== Data shown ==
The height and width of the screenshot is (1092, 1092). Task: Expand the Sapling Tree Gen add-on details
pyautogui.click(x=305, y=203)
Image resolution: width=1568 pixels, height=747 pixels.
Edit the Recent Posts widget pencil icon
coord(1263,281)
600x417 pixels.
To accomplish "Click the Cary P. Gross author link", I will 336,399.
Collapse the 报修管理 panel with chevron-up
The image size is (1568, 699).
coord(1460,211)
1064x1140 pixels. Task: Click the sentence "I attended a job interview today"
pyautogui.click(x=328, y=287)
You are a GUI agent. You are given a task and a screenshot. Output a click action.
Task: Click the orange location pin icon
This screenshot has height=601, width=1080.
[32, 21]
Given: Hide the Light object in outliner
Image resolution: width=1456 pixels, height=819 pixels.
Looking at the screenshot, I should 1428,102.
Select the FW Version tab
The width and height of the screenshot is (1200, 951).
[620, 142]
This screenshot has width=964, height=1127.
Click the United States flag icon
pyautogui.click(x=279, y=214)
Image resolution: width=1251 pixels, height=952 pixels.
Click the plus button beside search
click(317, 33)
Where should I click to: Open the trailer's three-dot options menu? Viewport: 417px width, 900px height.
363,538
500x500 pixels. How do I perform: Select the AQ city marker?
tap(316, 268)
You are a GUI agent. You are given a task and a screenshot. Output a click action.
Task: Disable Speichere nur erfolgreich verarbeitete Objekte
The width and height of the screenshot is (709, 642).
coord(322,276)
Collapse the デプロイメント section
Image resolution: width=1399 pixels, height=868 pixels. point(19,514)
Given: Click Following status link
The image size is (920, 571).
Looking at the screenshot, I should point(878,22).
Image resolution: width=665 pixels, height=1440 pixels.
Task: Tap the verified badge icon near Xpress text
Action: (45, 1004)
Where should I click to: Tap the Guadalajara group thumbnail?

== What is needed ==
Please pull out every line of the data above that contains the string "Collapse" and copy each such line in full. Matching is case-sensitive.

== Result ==
Collapse the 报修管理 panel with chevron-up
Collapse the デプロイメント section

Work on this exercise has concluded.